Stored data
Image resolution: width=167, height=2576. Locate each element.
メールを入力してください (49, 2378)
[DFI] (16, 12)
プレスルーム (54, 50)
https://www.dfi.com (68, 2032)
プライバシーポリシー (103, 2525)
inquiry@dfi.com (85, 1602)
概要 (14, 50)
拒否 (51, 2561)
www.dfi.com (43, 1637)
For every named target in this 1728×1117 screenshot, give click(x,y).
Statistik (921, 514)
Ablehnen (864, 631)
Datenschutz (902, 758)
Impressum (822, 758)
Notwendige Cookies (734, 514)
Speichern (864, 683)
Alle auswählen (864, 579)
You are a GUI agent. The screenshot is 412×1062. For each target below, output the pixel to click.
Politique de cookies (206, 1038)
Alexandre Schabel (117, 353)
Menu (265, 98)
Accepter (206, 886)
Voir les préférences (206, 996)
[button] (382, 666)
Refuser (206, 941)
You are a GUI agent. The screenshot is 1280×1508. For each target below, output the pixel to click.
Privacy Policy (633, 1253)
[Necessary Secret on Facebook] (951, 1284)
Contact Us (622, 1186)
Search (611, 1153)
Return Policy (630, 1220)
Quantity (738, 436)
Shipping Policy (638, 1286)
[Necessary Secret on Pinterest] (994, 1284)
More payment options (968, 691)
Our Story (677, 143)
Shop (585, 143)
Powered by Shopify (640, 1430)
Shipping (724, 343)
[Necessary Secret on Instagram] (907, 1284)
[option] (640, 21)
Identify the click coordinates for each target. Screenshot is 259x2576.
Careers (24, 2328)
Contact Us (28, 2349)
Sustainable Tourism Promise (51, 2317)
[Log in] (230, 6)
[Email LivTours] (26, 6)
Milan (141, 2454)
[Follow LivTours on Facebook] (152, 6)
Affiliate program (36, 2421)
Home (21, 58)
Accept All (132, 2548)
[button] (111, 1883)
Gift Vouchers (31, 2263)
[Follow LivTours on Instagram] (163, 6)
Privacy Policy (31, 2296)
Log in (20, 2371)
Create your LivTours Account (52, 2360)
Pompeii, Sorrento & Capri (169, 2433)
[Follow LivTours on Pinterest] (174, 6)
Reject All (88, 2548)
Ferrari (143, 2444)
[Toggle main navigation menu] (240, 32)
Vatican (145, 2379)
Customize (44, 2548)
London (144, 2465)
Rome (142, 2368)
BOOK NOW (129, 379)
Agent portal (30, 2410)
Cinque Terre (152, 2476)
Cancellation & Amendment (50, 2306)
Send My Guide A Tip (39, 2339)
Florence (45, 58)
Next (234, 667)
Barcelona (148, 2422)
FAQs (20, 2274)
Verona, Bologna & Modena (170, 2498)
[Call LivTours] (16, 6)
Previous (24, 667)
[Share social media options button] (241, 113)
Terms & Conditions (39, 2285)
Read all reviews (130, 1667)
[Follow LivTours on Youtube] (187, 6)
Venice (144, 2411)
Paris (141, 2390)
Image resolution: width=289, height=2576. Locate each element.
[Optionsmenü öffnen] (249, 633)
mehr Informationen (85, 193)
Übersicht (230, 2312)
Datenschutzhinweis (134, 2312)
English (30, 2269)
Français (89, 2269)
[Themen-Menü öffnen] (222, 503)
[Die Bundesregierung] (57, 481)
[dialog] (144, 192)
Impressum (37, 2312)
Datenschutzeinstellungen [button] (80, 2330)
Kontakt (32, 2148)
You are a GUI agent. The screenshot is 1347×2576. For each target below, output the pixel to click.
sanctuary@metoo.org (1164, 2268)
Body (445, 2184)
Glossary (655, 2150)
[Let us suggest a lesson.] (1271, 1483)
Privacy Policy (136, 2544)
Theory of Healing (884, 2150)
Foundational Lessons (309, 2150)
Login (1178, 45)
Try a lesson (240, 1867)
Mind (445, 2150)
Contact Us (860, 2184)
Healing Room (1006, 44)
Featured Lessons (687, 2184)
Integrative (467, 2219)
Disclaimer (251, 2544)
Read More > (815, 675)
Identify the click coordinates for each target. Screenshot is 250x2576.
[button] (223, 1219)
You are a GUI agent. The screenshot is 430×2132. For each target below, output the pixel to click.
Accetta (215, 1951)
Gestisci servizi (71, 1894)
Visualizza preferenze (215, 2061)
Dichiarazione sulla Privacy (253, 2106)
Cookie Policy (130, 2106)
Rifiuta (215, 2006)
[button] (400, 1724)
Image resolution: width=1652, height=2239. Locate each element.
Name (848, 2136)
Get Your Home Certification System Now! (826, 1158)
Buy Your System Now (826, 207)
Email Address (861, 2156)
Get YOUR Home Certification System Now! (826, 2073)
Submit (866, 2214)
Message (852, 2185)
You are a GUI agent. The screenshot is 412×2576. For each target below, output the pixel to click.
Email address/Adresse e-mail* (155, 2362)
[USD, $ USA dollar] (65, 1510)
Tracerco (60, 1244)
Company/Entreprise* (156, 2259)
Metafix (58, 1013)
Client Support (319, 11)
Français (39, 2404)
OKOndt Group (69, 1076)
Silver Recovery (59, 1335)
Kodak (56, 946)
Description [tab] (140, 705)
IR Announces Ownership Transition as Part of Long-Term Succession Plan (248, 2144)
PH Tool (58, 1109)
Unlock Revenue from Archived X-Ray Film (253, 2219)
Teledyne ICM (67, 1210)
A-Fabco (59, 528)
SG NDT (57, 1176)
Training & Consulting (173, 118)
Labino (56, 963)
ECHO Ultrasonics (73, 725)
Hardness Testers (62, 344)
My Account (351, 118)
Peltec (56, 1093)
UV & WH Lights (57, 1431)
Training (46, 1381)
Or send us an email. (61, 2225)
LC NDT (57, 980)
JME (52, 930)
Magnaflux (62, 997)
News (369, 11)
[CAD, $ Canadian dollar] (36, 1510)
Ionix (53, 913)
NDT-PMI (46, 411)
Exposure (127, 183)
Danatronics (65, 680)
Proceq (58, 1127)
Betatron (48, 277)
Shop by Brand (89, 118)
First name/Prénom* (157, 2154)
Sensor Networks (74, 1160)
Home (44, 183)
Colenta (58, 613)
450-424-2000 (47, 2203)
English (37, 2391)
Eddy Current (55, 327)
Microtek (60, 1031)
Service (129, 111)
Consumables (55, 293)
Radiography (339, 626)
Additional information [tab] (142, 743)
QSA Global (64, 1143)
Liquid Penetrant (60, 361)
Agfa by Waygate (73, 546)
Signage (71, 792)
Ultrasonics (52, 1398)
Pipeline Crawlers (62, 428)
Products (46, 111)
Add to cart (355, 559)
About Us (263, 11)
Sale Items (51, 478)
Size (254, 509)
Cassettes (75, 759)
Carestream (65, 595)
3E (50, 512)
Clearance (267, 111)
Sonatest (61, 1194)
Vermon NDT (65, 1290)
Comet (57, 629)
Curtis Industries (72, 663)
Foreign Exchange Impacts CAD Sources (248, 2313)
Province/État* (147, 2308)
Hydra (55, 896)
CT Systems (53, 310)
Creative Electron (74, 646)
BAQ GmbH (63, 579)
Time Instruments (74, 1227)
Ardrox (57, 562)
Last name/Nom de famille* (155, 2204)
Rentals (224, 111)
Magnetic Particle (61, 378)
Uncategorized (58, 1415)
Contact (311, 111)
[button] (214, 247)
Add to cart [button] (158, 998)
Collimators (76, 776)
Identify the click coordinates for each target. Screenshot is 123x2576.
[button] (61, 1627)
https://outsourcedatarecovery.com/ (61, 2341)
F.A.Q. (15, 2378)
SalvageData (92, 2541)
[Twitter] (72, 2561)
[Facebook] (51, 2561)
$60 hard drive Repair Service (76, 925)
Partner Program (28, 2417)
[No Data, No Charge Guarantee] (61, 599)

ASSIGNMENT >> Write out exactly the lines that run from the one containing "Radiography (339, 626)" to the end of the records, both end lines included.

EXERCISE SOLUTION >>
Radiography (339, 626)
Additional information [tab] (142, 743)
QSA Global (64, 1143)
Liquid Penetrant (60, 361)
Agfa by Waygate (73, 546)
Signage (71, 792)
Ultrasonics (52, 1398)
Pipeline Crawlers (62, 428)
Products (46, 111)
Add to cart (355, 559)
About Us (263, 11)
Sale Items (51, 478)
Size (254, 509)
Cassettes (75, 759)
Carestream (65, 595)
3E (50, 512)
Clearance (267, 111)
Sonatest (61, 1194)
Vermon NDT (65, 1290)
Comet (57, 629)
Curtis Industries (72, 663)
Foreign Exchange Impacts CAD Sources (248, 2313)
Province/État* (147, 2308)
Hydra (55, 896)
CT Systems (53, 310)
Creative Electron (74, 646)
BAQ GmbH (63, 579)
Time Instruments (74, 1227)
Ardrox (57, 562)
Last name/Nom de famille* (155, 2204)
Rentals (224, 111)
Magnetic Particle (61, 378)
Uncategorized (58, 1415)
Contact (311, 111)
[button] (214, 247)
Add to cart [button] (158, 998)
Collimators (76, 776)
Identify the click coordinates for each target. Screenshot is 123x2576.
[button] (61, 1627)
https://outsourcedatarecovery.com/ (61, 2341)
F.A.Q. (15, 2378)
SalvageData (92, 2541)
[Twitter] (72, 2561)
[Facebook] (51, 2561)
$60 hard drive Repair Service (76, 925)
Partner Program (28, 2417)
[No Data, No Charge Guarantee] (61, 599)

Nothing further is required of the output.